I think a lot about artists that were influential but financially unsuccessful. The list is much longer than you might imagine. Most artists fit into that category. William Blake shook the cultural foundations but died a pauper. Mozart. Van Gogh. Artists that are successful according to our recognized standard are the exception and not the rule. Thankfully, there is an imperative that reaches deeper than money. A need to create. A need to come together. There is a resonance that we recognize with the currency of genuine appreciation.
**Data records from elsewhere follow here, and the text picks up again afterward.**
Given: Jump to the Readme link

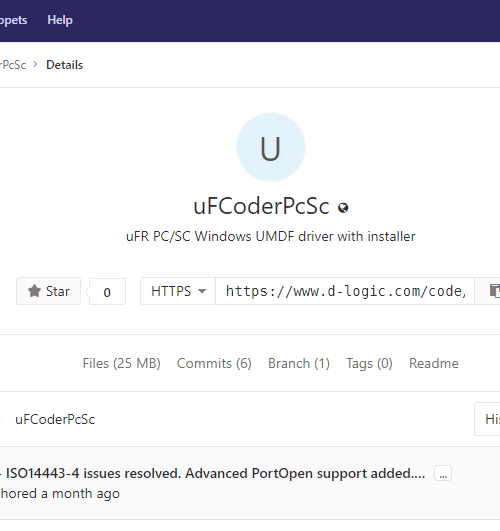Looking at the screenshot, I should (x=434, y=363).
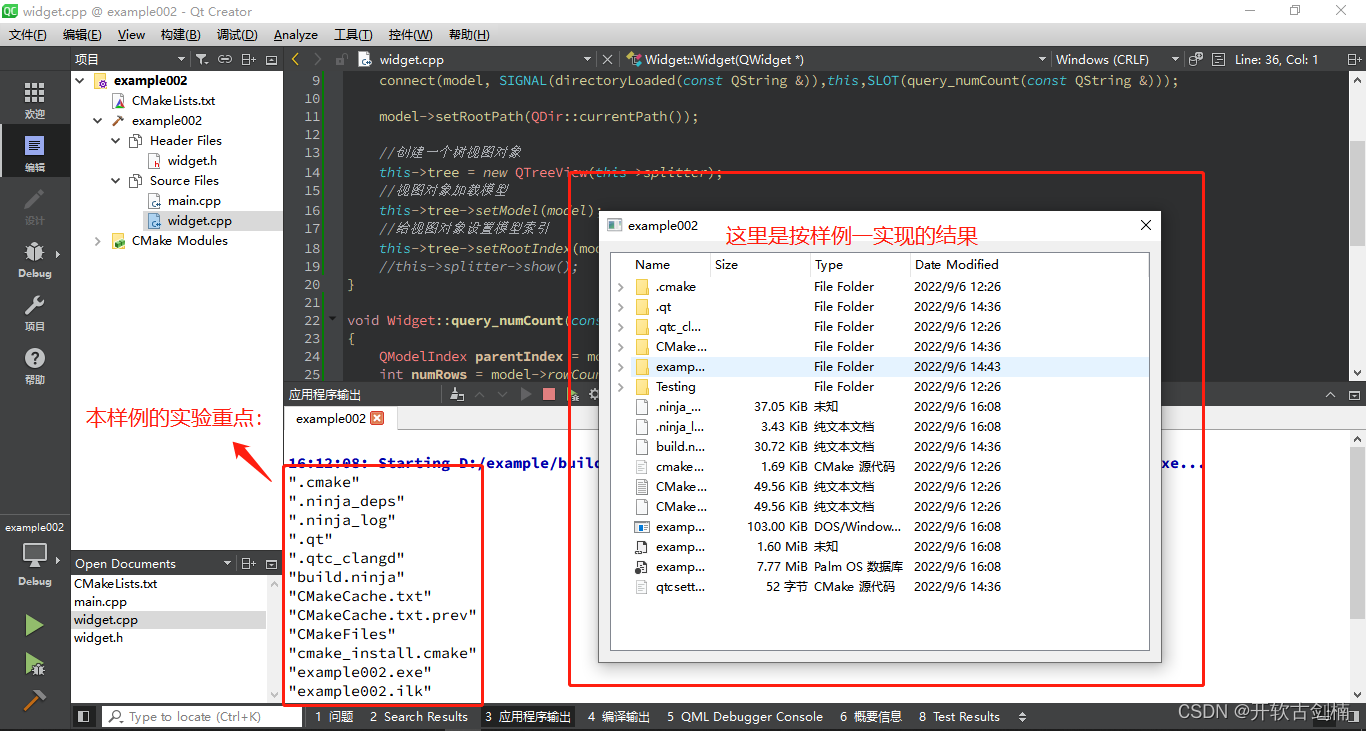Expand the Testing folder in tree view
The height and width of the screenshot is (731, 1366).
pyautogui.click(x=621, y=387)
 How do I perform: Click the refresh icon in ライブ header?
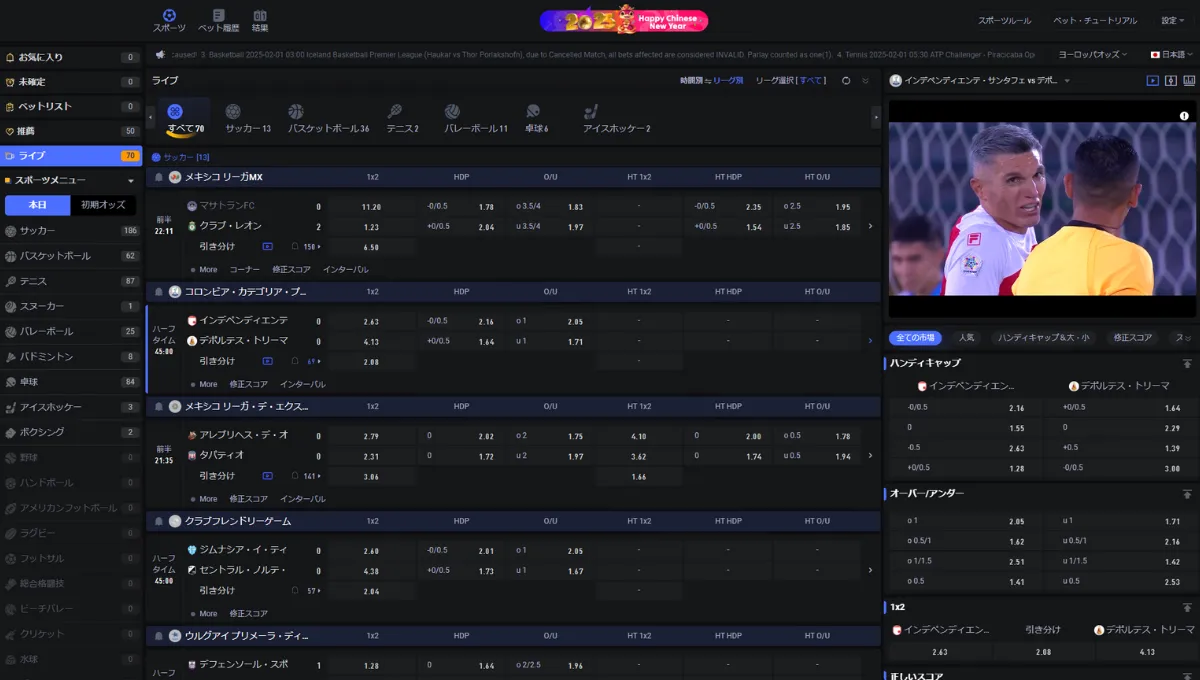pyautogui.click(x=846, y=80)
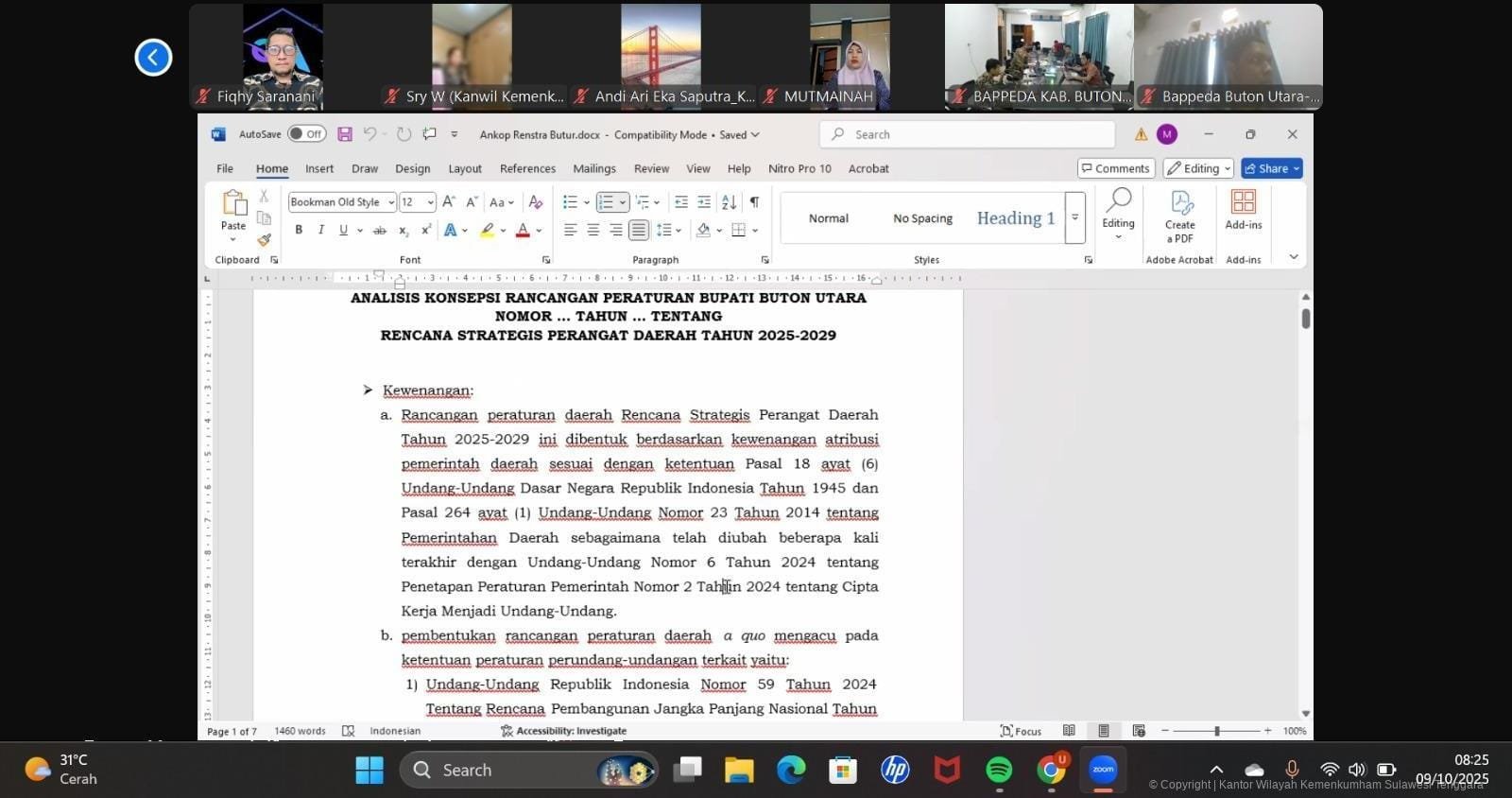Open the References tab
The height and width of the screenshot is (798, 1512).
click(527, 168)
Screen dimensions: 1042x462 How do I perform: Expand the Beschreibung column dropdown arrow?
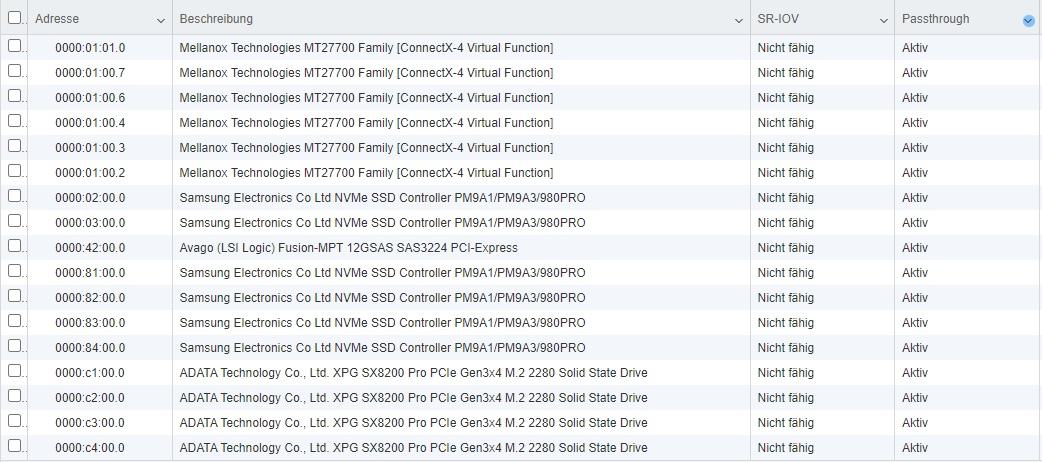pos(739,21)
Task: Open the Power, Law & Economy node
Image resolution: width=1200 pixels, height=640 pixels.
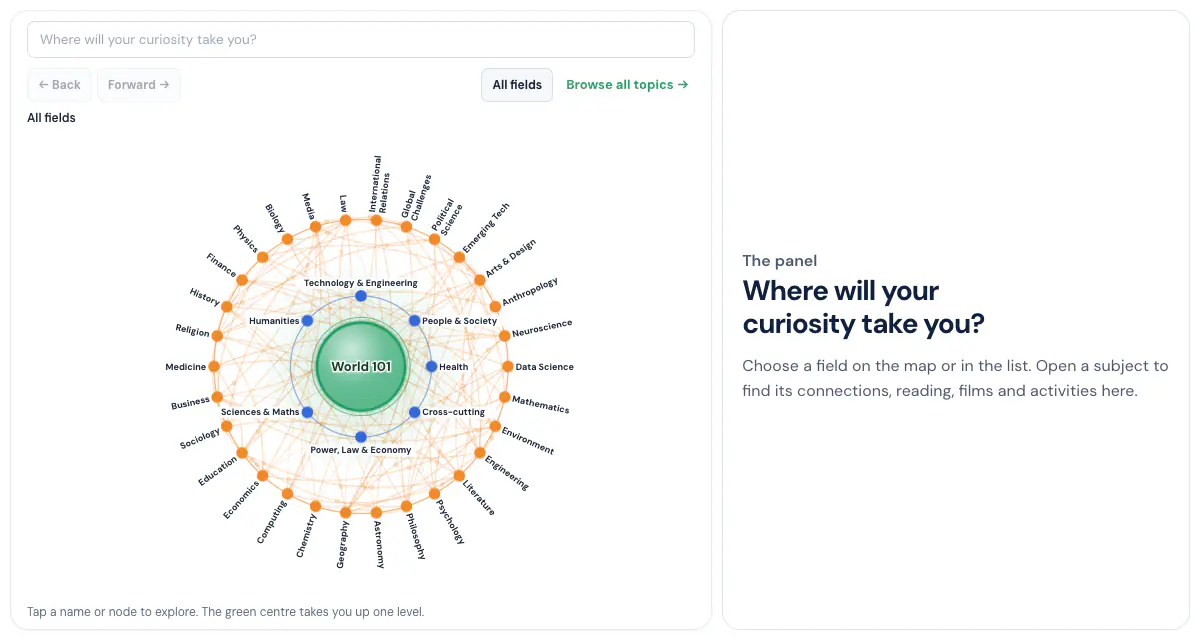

Occasionally I revisit a book by Wayne Muller, How Then Shall We Live. It’s about giving meaning to life, bringing purpose to it as opposed to finding purpose in it. Although Wayne Muller might not recognize it, his book is about imagination. Imagination is what we bring to life (yes, a double entendre). Imagination is where we create our purpose. We imagine ourselves whole.

Wander your neighborhood for an hour and comprehend the truth that everything you see sprang from someone’s imagination. The plumbing and electrics, the structures and finishes; someone, somewhere, imagined it before it came into three dimensions. Form and function chasing each other. Someone imagined how to make life easier or prettier or more secure. We are a rolling anthill of roiling imagination. We might think our imagination is self-serving but even the most dedicated expressionist needs an audience to fulfill their purpose. No one throws paint on a canvas or dances on a stage without imagining the witness of others. The moving of spirits to join together. No one builds a road so they alone can drive on it.

Look around. Imagination is abundant. The paper napkins are designed. The silverware is crafted. In our old house, the wood floors were laid by someone who cared about their work; caring is a function of imagination.

So is remembrance; my wild imagination loves to toy with the past: this is how I remember it! This is how I’d like to remember it.

When I am lost and afraid, like you, I imagine myself warm at home. It keeps we walking.

Artists deal in imagination and, so, are stewards of a special kind of riches: the power to bring even the most lost heart back to itself, the power to bring a room full of dedicated strangers into a single shared story.